Net Zero Tracker: Most corporate targets ‘alarmingly weak’

More than a third of world’s largest publicly traded companies now have net-zero targets, up from one-fifth in December 2020, according to a global stocktake of net-zero commitments from the Net Zero Tracker initiative.

And at a national level, 80 percent of the global population lives in a country with a national net zero target, while 91 percent of global GDP is covered by national government net-zero targets, up sharply from 68 percent in December 2020. 

Moreover, national government net-zero targets cover at least 83 percent of global greenhouse gas emissions, up from 61 percent in December 2020.

Richard Black, senior associate at the Energy & Climate Change Intelligence Unit (ECIU), one of the organizations behind the Net Zero Tracker initiative, said mounting geopolitical tensions are providing further impetus for governments to deliver on their decarbonization goals.

“Ambitious interim targets are vital to delivering net zero and limiting cumulative emissions,” he said. “But even leaving aside the climate emergency, the severe disruption to global fossil fuel supplies due to the Russian invasion demands that countries rapidly cut their dependency.”

As countries continue to set and strengthen net-zero goals, the analysts said the spotlight would inevitably fall on the handful of governments that are yet to set net-zero targets, as well as the two-thirds of listed companies, 84 percent of regional governments and 80 percent of cities globally that are yet to announce net-zero targets. 

Moreover, the research highlights how those organizations that do have net-zero goals in place are facing ever more demanding questions about the credibility of their targets and their plans to deliver on them.

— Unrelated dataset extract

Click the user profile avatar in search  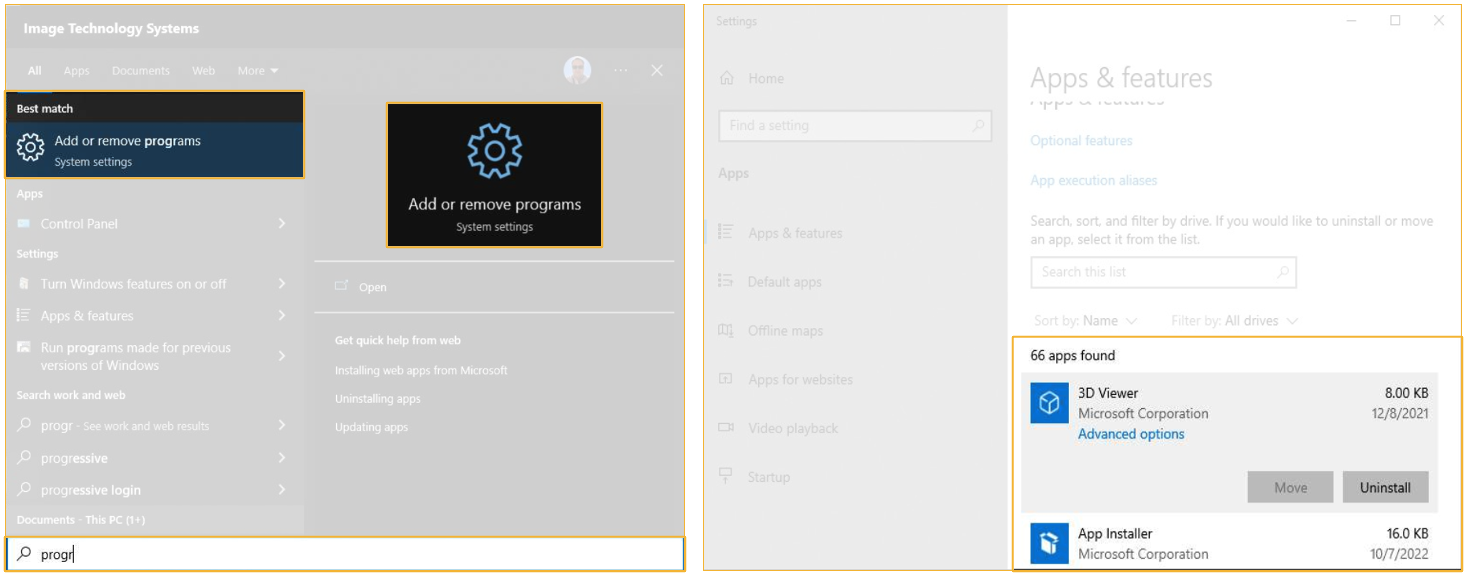[577, 70]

The analysis, which draws upon the Net Zero Tracker’s database of over 4,000 business, cities and countries, highlights that 65 percent of corporate targets still do not yet meet minimum procedural reporting standards.

As such, the researchers described the the volume and robustness of targets set by non-state actors as “alarmingly weak” and predicted they were bound to face increasing scrutiny as United Nations, national and NGO-led accountability initiatives ramp up.

UN Secretary General António Guterres, recently launched the High-level Expert Group to “develop stronger and clearer standards” for net-zero emissions pledges by non-state actors, including businesses, investors, cities and regions, to accelerate efforts. Meanwhile, regulators in the European Union and United States are moving to strengthen corporate climate risk disclosure rules, which are expected to increase pressure on listed firms to come forward with credible net-zero plans.

Takeshi Kuramochi, senior climate policy researcher at NewClimate Institute, which also works on the Net Zero Tracker, said the global net-zero movement had reached a critical point in its development.

“We are now at a watershed moment where peer pressure to hastily set net-zero pledges, especially in the business sector, could result in either a mass flow of greenwashing — or a fundamental shift towards decarbonization,” he said. “Those companies, cities and states without a target will likely start to look like the odd ones out and those with targets must expect deeper scrutiny of their pledges.”

About half of the 702 corporate targets outlined in the report are embedded in companies’ corporate strategy documents or annual reports, while most other companies have with simply announced a net-zero target or an intention to set such a target. Sixty percent of companies assessed by the report only partially cover or do not cover their Scope 3 value chain emissions at all, while just 38 percent of companies claim to cover all Scope 3 emissions.

“Science-based net zero pathways are now the baseline expectation for countries, companies, cities and regions,” said Thomas Hale, associate professor at the Blavatnik School of Government at the University of Oxford. “It’s insane that two-thirds of the largest companies have yet to set a target for a transition that is well underway. But given a third now have — and that number has grown substantially — the increasingly glaring omissions raise the question of whether boards and management are doing their jobs.”

The report noted how a significant percentage of fossil fuel, materials and transport companies had net-zero targets in place. But the analysts warned there was a risk that reputation-conscious companies with large emissions footprints are more likely to set net-zero targets that are symbolic in nature, without the detailed plans required to achieve them. “Or at worst, they are flat-out greenwashing,” the Net Zero Tracker team noted.

Similarly, the report found that while the volume of city net zero targets has doubled — from 115 to 235 in the past year — just 40 percent of city net-zero targets are enshrined in domestic legislation or policy documents. Forty percent of city targets also lack interim targets — or published planning documents, seen as vital for the transparent evaluation of progress over the next eight years through to 2030.  

“The growth of net-zero targets has provided a governance framework of unprecedented scale and scope — carving out an achievable path to global decarbonization,” said Frederic Hans, climate policy analyst at NewClimate Institute and the report co-lead. “But our analysis clearly shows major flaws in current net zero target-setting practice across all entities.” 

The Net Zero Tracker is produced by a consortium comprising the NewClimate Institute, ECIU, Oxford Net Zero and Data-Driven EnviroLab.